Assume we have a popular site. We need to implement mail-like messaging between users. Typical solution is to use 2 tables:
Users (user_id)
Messages (message_id, sender_id (references user_id), receiver_id (references user_id), subject, body ).
This method has 2 significant limitations
- All messages of all users are stored in one table leading to it's high load and decreasing overall database performance.
- When someone needs to send message to several users simultaneously, the message gets copied (recipients_count) times.
The other solution uses 3 tables:
Users(user_id)
Sent_messages(sent_id, sender_id (references user_id), subject, body)
Received_messages(sent_id, receiver_id (references user_id), subject, body)
subject and body of received_messages are copied from corresponding fields of sent_messages.
This method leads to
- Denormalizing the database by copying information from one table to another
- Users can actually delete sent/received messages without removing them from the receivers/senders.
- Messages take approximately 2 times more space
- Each table is loaded approximately 2 times less.
So here go the questions:
- Which one of considered design is better for high load and scalability? (I think it's the second one)

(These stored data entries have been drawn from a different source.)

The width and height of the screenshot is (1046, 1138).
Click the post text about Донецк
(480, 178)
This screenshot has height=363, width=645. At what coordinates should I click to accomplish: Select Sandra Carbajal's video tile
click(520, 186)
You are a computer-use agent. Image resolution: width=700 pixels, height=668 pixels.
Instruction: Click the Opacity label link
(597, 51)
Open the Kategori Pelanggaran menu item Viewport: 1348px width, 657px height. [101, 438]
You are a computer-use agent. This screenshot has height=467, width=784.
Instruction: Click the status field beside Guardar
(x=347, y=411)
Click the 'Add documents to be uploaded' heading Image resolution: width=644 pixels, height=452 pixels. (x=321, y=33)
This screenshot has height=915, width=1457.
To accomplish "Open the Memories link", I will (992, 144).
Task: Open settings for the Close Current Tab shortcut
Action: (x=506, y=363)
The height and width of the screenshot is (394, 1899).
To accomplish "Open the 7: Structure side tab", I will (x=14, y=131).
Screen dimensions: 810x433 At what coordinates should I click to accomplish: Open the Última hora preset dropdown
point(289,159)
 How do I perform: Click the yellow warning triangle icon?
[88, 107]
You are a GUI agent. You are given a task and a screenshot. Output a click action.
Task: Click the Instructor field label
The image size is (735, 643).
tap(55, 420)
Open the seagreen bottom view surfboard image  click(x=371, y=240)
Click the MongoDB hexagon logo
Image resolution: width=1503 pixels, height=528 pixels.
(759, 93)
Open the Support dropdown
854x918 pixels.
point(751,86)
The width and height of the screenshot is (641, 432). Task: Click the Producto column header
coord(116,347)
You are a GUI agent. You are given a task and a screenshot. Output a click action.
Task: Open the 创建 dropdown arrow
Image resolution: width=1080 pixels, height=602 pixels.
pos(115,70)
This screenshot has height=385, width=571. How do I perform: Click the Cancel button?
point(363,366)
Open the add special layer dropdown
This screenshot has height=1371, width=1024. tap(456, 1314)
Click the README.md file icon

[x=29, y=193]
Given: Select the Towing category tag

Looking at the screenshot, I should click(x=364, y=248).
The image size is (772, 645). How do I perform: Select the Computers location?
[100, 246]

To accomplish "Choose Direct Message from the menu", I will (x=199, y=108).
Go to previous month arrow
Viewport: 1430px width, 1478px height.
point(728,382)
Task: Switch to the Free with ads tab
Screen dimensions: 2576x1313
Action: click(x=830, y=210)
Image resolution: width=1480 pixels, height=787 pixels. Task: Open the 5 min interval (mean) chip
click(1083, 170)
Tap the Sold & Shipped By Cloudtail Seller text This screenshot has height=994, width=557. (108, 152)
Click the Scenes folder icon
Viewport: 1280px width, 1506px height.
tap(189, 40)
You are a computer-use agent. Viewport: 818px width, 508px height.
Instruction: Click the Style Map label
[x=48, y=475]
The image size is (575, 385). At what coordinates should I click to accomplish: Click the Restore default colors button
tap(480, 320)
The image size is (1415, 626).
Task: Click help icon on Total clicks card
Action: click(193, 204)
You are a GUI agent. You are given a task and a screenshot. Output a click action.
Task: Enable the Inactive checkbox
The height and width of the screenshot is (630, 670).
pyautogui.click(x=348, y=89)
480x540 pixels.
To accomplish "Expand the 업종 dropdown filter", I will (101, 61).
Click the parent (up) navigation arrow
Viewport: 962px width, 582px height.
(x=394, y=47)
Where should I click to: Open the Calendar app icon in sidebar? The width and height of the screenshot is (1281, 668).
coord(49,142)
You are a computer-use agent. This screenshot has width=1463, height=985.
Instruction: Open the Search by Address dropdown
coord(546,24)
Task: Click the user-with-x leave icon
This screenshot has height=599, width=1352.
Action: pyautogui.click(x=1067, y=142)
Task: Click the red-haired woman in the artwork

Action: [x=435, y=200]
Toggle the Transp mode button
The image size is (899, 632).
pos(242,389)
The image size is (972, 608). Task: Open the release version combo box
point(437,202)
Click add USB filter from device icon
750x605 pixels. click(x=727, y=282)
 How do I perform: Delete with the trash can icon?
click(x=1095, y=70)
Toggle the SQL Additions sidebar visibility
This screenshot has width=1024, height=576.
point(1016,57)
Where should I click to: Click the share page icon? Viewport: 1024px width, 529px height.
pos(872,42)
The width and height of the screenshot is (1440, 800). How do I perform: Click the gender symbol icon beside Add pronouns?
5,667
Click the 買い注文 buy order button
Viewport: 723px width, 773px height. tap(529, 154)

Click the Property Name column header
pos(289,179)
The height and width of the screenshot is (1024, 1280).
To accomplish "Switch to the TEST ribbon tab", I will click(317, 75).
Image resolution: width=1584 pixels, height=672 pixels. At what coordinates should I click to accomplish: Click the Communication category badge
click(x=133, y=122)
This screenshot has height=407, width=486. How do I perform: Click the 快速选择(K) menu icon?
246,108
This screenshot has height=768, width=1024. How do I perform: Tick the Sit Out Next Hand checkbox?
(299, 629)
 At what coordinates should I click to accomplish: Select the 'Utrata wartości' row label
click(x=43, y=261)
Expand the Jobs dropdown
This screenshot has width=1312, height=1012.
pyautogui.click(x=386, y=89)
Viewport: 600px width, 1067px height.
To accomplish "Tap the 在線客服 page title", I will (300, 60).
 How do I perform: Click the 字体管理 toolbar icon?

- Is there another database design that can handle high load? What is it? What are the limitations?
Thanks!
P.S. I understand that before getting to these scalability issues the site has to be very successful, but I want to know what to do if I need to.
UPDATE
Currently for the first versions I'll be using design proposed by Daniel Vassallo. But if everything is OK in the future, the design will be changed to the second one. Thanks to Evert for allaying my apprehension about it.